Securities Law & Instruments

Headnote

NP 11-203 Process for Exemptive Relief Applications in Multiple Jurisdictions -- exemption from National Instrument 81-106 Investment Fund Continuous Disclosure to permit an investment fund that uses specified derivatives to calculate its NAV on a weekly basis and not on a daily basis, subject to certain conditions.

Applicable Legislative Provisions

National Instrument 81-106 Investment Fund Continuous Disclosure, s. 14.2(3)(b).

July 29, 2009

IN THE MATTER OF

THE SECURITIES LEGISLATION OF

ONTARIO

(the Jurisdiction)

AND

IN THE MATTER OF

THE PROCESS FOR EXEMPTIVE RELIEF

APPLICATIONS IN MULTIPLE JURISDICTIONS

AND

IN THE MATTER OF

PRECIOUS METALS BULLION TRUST

(the Fund)

 

DECISION

Background

The principal regulator in the Jurisdiction has received an application from the Fund for a decision under the securities legislation of the Jurisdiction of the principal regulator (the Legislation) for relief from Section 14.2(3)(b) of National Instrument 81-106 -- Investment Fund Continuous Disclosure (NI 81-106) which provides that the net asset value of an investment fund must be calculated at least once every business day if the investment fund uses specified derivatives (the Exemption Sought).

Under the Process for Exemptive Relief Applications in Multiple Jurisdictions (for a passport application):

(a) the Ontario Securities Commission is the principal regulator for this application; and

(b) the Fund has provided notice that Section 4.7(1) of Multilateral Instrument 11-102 Passport System (MI 11-102) is intended to be relied upon in Alberta, British Columbia, Manitoba, Saskatchewan, Quebec, New Brunswick, Nova Scotia, Prince Edward Island, Newfoundland and Labrador, Yukon, Northwest Territories and Nunavut.

Interpretation

Terms defined in National Instrument 14-101 Definitions and MI 11-102 have the same meaning if used in this decision, unless otherwise defined.

Representations

This decision is based on the following facts represented by the Fund:

1. The Fund was established pursuant to a declaration of trust dated as of March 27, 2009.
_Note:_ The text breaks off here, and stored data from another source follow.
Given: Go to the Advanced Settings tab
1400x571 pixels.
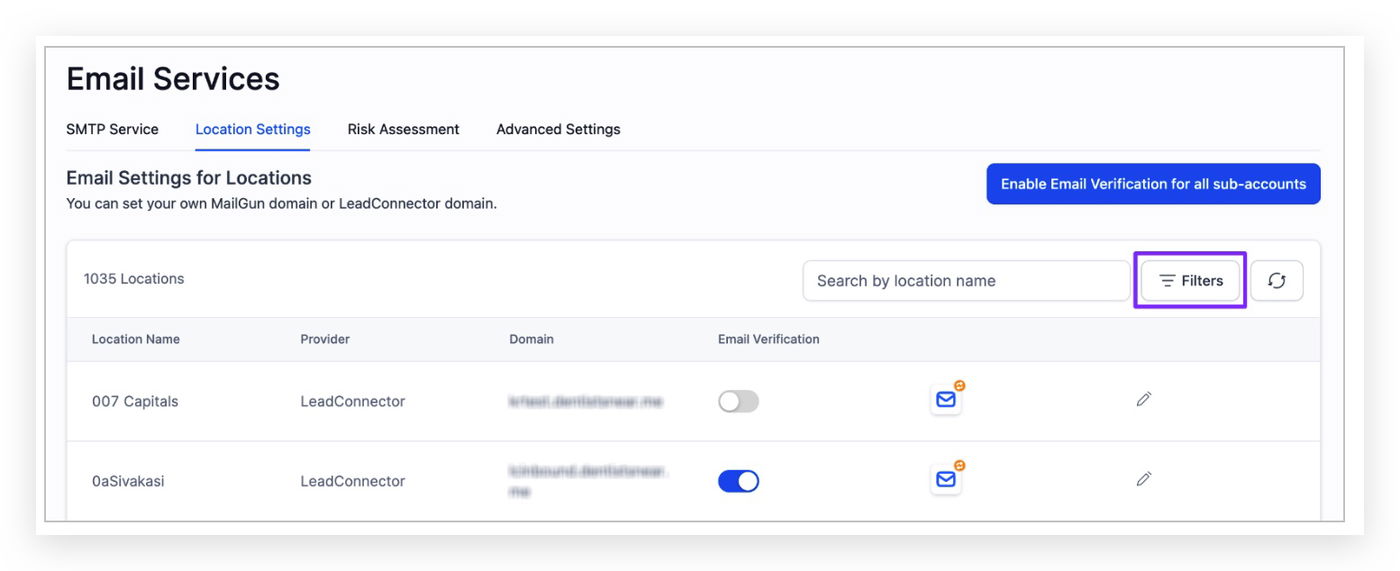Looking at the screenshot, I should click(x=558, y=129).
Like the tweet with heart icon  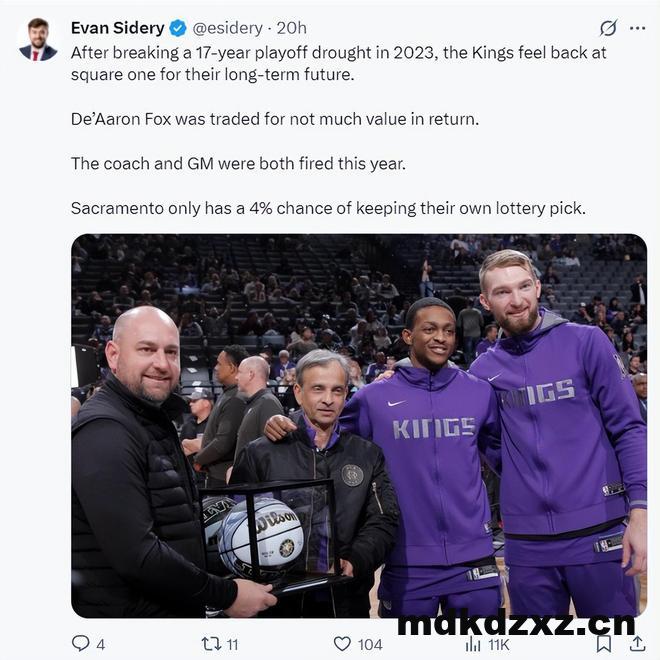[x=342, y=644]
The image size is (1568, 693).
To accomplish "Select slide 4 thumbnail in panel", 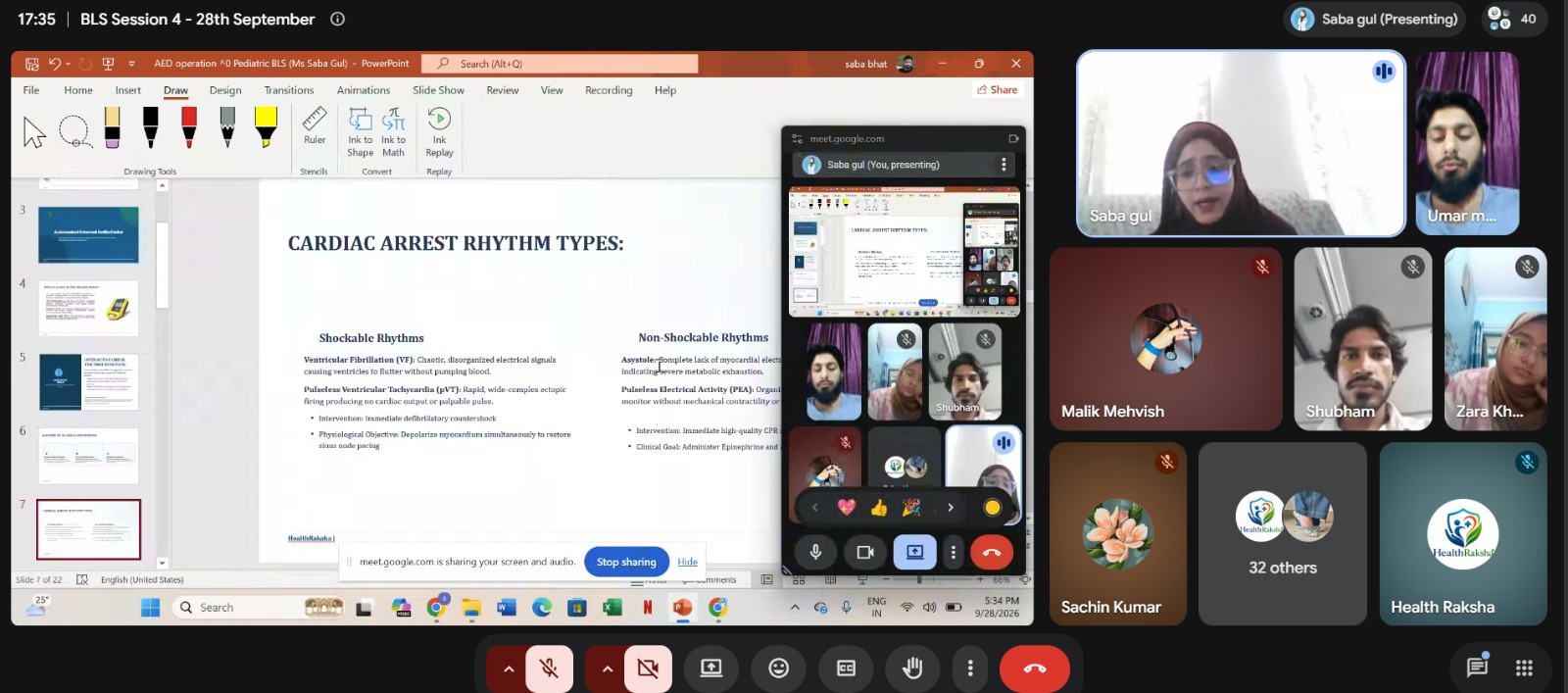I will coord(88,308).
2. Brompton Funds Management Limited is the manager of the Fund (the Manager). The head office of the Manager is located in Ontario.

3. The investment objective of the Fund is to provide holders (the Unitholders) of redeemable, transferable units of the Fund (the Units) with a secure, low cost and convenient method of investing in gold, silver and platinum bullion on a Canadian dollar-hedged basis. The fund does not anticipate making regular distributions.

4. A preliminary long-form prospectus (the Preliminary Prospectus) was filed with respect to the offering (the Offering) of Combined Units at a price of $12.00 per Combined Unit. Each Combined Unit consists of one Unit and one transferrable warrant of the Fund (the Warrants). Each Warrant entitles the holder thereof to purchase one Unit at a subscription price of $12.00 on or before 5:00 p.m. (Toronto time) on January 31, 2010.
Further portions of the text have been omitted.